- _TASK TO COMPLETE_
In the records that follow, locate every line with "indicator" and extract it.

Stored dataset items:
====

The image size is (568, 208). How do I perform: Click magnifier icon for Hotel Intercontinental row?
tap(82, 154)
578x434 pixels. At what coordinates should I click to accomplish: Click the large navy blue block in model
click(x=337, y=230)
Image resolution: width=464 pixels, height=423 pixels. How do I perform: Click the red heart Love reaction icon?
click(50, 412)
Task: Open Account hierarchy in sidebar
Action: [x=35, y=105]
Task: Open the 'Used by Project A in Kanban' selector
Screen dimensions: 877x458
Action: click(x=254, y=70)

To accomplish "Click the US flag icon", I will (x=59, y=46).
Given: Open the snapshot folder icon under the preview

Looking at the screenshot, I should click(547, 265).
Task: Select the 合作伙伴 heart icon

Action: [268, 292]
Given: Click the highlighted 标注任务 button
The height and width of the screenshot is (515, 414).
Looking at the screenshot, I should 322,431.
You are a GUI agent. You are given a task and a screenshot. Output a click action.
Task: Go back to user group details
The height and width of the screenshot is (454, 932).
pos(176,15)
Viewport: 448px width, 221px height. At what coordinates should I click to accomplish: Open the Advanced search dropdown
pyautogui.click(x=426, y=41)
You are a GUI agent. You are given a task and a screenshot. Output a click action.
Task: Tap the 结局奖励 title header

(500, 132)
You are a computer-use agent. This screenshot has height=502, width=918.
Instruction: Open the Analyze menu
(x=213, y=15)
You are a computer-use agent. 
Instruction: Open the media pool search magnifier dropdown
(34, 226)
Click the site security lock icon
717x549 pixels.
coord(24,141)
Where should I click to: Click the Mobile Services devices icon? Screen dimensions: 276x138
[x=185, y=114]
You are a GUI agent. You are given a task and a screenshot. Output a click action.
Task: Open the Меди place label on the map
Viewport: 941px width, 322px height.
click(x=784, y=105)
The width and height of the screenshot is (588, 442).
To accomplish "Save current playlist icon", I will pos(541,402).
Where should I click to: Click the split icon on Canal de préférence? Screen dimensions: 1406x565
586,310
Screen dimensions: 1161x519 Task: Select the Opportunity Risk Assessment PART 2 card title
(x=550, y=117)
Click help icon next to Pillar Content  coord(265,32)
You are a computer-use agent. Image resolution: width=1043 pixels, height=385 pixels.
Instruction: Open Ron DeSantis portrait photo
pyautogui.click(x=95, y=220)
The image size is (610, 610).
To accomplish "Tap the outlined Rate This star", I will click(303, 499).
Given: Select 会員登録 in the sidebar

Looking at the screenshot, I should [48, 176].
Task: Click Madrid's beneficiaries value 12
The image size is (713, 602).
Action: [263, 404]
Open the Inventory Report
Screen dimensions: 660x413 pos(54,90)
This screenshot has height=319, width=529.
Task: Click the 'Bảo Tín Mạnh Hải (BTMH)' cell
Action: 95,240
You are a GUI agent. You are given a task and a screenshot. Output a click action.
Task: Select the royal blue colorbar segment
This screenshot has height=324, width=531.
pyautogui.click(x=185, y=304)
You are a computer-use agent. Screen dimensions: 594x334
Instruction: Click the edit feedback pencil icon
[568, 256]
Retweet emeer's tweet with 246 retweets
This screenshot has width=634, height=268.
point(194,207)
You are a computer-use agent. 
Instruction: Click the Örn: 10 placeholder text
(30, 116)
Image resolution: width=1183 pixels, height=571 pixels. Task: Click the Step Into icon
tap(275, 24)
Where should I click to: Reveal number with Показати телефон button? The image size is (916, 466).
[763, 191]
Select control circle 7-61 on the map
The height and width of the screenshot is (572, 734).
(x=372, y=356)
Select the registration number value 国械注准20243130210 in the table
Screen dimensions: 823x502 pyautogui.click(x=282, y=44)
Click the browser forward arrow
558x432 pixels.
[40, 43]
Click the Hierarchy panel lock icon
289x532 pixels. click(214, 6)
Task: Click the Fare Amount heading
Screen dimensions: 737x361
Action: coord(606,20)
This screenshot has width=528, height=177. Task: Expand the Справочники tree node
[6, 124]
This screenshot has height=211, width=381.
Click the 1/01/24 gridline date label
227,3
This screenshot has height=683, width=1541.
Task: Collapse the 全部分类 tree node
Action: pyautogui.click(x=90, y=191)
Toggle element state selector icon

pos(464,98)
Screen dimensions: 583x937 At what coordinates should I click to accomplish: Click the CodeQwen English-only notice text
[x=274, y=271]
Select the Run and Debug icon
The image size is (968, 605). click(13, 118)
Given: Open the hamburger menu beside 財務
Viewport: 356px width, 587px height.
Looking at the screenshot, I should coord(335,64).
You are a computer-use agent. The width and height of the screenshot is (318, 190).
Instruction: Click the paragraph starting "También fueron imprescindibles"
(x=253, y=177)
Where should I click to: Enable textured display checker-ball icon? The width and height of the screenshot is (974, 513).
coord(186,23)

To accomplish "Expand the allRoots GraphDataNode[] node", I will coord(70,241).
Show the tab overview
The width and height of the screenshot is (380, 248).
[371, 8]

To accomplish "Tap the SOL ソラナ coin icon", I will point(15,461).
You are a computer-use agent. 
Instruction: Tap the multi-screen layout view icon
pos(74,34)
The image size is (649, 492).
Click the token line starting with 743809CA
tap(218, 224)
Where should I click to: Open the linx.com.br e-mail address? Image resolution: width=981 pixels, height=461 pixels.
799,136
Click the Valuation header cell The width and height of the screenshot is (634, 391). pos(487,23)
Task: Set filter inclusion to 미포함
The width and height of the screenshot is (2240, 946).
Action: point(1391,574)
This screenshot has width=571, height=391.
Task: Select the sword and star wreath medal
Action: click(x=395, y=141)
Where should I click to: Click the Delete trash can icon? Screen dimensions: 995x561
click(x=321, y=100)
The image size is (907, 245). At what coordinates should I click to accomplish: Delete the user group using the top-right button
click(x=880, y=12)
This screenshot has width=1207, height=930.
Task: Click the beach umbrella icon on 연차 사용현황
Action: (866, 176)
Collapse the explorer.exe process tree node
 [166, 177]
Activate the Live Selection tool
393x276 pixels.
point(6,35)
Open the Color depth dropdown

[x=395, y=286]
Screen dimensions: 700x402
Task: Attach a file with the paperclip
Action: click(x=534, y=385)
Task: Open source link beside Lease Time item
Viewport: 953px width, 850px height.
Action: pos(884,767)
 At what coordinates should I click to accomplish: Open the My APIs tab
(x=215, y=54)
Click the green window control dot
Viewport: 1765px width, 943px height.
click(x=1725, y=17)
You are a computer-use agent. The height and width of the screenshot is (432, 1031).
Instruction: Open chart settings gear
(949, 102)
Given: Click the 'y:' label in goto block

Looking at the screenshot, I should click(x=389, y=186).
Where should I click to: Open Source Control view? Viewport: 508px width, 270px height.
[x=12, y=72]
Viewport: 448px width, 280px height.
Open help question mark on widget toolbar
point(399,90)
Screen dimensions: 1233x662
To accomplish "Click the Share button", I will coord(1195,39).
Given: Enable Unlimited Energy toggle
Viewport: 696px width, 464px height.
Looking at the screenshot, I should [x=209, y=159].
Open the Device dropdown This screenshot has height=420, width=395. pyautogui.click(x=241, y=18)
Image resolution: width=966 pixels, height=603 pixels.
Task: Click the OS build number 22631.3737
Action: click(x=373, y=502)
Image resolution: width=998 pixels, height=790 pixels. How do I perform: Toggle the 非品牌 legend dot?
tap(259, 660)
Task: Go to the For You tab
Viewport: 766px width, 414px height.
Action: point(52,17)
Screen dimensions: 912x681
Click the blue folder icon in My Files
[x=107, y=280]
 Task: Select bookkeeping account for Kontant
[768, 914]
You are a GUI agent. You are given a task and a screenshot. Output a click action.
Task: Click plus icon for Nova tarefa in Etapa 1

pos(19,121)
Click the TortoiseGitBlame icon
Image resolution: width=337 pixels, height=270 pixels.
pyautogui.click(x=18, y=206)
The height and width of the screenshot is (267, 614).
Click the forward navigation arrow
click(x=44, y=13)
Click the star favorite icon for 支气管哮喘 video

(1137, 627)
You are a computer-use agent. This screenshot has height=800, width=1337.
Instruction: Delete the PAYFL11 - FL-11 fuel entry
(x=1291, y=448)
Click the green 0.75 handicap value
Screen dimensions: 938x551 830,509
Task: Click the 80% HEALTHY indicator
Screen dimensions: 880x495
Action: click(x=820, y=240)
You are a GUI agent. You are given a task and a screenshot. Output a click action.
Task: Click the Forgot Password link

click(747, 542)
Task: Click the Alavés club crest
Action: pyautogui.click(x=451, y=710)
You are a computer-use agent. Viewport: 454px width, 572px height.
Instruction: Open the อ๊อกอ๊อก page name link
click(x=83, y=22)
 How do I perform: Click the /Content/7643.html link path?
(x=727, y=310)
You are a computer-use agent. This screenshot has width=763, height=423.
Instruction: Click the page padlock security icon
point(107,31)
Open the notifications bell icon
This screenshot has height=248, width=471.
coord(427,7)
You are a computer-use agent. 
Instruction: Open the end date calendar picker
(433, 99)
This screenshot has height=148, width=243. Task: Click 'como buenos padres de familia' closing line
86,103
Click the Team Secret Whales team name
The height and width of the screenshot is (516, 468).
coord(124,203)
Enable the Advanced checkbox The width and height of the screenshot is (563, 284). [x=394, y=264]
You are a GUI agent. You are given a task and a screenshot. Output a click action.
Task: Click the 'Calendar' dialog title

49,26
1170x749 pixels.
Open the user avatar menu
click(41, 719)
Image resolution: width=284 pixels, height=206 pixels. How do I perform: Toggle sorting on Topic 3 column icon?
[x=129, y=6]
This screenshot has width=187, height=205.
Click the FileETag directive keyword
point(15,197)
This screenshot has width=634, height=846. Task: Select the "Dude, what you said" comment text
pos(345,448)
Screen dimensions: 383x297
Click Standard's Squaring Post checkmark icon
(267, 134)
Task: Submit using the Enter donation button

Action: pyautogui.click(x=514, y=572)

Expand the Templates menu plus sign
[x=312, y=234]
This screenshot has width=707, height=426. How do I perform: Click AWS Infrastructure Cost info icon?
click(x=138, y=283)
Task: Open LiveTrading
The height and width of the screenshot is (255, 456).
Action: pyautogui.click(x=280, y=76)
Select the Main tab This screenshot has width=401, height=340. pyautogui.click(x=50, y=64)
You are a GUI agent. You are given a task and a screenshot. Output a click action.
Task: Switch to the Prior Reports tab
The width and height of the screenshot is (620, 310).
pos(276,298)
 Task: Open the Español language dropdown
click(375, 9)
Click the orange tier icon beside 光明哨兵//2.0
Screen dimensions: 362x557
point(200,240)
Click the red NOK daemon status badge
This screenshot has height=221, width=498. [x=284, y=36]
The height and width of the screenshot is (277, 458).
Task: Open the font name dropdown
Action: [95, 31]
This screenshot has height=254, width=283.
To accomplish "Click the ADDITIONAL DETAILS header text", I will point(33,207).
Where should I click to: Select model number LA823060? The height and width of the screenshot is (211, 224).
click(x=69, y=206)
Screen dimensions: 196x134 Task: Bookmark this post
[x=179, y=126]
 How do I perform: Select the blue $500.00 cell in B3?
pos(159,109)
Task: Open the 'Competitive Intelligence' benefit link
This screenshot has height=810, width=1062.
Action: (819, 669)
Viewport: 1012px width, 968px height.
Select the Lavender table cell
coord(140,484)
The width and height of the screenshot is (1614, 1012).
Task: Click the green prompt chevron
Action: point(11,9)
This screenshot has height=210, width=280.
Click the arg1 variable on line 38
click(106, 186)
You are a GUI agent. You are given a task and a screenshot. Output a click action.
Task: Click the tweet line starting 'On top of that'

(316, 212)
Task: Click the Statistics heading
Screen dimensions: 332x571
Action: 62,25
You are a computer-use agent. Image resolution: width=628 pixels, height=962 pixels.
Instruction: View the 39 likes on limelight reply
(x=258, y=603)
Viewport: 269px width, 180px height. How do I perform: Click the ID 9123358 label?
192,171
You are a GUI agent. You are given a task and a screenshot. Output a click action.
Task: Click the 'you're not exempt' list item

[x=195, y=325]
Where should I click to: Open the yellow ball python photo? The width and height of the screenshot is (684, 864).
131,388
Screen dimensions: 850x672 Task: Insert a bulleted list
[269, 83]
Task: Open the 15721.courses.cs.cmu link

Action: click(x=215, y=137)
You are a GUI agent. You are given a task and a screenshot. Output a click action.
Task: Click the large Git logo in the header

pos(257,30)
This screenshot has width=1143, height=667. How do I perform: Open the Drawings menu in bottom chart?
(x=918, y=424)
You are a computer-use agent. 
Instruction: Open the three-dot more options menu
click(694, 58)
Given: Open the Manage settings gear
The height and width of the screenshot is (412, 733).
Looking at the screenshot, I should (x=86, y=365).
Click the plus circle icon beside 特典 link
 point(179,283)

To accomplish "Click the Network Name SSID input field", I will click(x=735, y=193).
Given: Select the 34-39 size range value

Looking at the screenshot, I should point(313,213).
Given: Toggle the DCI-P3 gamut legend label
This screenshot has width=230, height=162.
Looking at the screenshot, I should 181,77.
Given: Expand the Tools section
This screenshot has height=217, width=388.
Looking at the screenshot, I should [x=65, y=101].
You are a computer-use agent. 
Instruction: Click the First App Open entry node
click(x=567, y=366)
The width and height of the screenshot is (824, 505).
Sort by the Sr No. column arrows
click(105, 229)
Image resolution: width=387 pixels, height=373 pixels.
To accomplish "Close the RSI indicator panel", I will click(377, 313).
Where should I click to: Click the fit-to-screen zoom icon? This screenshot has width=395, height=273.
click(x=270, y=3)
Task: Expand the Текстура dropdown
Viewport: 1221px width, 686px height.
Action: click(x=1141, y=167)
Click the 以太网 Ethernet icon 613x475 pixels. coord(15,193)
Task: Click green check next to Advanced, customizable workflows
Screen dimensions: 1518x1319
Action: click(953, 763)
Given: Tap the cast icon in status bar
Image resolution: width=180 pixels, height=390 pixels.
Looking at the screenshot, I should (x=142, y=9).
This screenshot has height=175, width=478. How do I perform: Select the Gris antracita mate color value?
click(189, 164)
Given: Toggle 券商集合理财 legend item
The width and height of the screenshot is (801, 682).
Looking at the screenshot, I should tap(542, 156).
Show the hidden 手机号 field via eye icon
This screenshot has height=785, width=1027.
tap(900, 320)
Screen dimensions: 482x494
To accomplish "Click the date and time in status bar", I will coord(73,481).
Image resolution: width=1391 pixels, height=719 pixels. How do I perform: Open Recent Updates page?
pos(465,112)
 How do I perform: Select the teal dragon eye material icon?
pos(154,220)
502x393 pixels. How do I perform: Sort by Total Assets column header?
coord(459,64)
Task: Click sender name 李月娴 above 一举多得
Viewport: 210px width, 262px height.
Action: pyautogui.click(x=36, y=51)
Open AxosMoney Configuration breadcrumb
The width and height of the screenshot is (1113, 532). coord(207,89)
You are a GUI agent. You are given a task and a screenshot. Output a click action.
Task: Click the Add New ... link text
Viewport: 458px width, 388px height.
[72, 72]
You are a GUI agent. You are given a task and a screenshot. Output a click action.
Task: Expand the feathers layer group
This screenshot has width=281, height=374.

====

- _RESULT OF THE EXERCISE_
Task: Click the 80% HEALTHY indicator
To accomplish "Close the RSI indicator panel", I will click(377, 313).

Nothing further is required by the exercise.